La loi contre l’homosexualité encourage la violence et la discrimination à l’encontre de ma communauté. Un récent rapport dépeint un sombre tableau : depuis que la loi contre l’homosexualité est passée, les membres de la communauté LGBTQI+ d’Ouganda ont été victimes de 434 expulsions, 309 actes de violence, 92 cas de détresse mentale et 69 arrestations.
La loi menace également les personnes qui soutiennent la communauté LGBTQI+ et celles qui fournissent ou recherchent des services de santé de base.
Les organisations communautaires ont fermé des dizaines de centres de consultation, rompant ainsi le lien essentiel entre les personnes et leurs pairs – sans parler des soins de santé mentale et physique fondamentaux. Nous avons réaffecté des fonds plus que nécessaires pour rendre nos bureaux et nos lieux de rencontre sûrs et sécurisés. Si nous contactons les personnes en ligne, nous n’avons aucune garantie quant à leur sécurité, ni quant à la protection de leurs données et de leur identité.
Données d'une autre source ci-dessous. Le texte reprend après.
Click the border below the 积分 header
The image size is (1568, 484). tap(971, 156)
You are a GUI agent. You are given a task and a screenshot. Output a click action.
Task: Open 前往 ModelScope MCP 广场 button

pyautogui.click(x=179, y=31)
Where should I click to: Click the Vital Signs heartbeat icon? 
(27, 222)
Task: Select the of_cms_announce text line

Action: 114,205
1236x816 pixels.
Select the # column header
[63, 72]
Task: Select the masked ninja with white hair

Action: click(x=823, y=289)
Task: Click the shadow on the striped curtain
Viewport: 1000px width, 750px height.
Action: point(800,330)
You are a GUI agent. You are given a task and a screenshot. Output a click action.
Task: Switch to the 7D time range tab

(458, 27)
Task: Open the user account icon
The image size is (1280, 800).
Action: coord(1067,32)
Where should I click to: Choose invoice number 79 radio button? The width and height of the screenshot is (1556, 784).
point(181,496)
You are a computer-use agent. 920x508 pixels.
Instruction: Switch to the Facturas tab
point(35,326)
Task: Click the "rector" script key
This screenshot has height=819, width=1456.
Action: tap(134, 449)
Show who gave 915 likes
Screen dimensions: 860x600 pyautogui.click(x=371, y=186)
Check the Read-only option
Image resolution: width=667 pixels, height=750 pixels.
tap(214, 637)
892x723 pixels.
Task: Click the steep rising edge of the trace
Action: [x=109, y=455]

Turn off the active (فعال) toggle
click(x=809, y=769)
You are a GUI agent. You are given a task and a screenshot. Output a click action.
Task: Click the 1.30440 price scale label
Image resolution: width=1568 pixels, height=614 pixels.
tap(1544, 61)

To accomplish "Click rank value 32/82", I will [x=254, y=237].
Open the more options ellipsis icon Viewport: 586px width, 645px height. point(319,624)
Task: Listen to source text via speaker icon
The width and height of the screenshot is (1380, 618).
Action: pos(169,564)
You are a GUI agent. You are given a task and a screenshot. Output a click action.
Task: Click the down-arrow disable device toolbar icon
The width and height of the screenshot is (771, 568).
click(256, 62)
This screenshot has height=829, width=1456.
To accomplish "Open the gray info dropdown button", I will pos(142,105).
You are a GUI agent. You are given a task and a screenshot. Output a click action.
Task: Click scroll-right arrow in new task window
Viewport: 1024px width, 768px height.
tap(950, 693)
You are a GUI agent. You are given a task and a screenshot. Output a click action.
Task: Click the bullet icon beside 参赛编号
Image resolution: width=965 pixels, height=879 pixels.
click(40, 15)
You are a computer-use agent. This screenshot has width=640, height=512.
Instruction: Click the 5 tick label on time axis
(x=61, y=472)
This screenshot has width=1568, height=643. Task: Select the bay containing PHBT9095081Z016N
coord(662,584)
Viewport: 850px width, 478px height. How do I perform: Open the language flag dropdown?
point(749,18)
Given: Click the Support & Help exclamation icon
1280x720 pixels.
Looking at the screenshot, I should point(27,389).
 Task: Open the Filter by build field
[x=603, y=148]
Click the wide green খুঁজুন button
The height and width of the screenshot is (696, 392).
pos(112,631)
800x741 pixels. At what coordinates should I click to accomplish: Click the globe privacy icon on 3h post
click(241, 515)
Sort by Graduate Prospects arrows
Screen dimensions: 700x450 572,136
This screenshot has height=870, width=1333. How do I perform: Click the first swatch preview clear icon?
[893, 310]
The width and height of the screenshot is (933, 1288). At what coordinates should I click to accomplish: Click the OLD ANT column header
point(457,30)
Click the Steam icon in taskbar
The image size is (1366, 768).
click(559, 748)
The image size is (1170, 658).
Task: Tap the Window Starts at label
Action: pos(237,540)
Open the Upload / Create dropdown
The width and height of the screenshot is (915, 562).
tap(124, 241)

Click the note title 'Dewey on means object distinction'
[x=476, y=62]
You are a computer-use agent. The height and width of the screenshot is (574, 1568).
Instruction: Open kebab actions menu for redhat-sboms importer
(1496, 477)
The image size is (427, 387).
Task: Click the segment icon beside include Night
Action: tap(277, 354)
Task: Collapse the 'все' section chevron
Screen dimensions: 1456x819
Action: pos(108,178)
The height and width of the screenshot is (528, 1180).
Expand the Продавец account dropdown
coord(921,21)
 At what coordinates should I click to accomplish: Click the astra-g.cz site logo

Malgré tout : nous ripostons. Je riposte. Notre communauté riposte.
Changer le statu quo nécessitera plus de travail et de soutien. Nous avons besoin de partenaires comme le Fonds mondial et son initiative « Lever les obstacles », parce que ces programmes permettent aux communautés de prendre les devants et de faire entendre leur voix. Ils nous offrent également une plateforme d’action collective, pour continuer à œuvrer contre la violence et la haine qui, certains jours, semblent inéluctables.
Si les communautés s’unissent, il est possible de faire changer les choses.
Le mois des fiertés est une occasion de célébrer – mais aussi de protester. Chaque mois de juin, je prends un moment pour fermer les yeux et me concentrer sur moi-même, pour m’honorer et honorer la communauté qui m’a fait naître. Pour penser à ce que nous avons accompli, et au travail qu’il nous reste encore à faire. Cette année ne déroge pas à la règle.
Nous sommes fiers de ce que nous sommes. Aucune loi ne peut nous l’enlever.
Richard Lusimbo est le fondateur et le directeur général de l’Uganda Key Populations Consortium, ainsi qu’un activiste LGBTQI+ de longue date pour les droits humains et le droit à la santé. L’UKPC est un partenaire de l’initiative « Lever les obstacles » du Fonds mondial, qui a pour but de réduire les obstacles liés aux droits humains qui entravent l’accès aux services de santé.
Cet article d’opinion a été publié pour la première fois dans Washington Blade.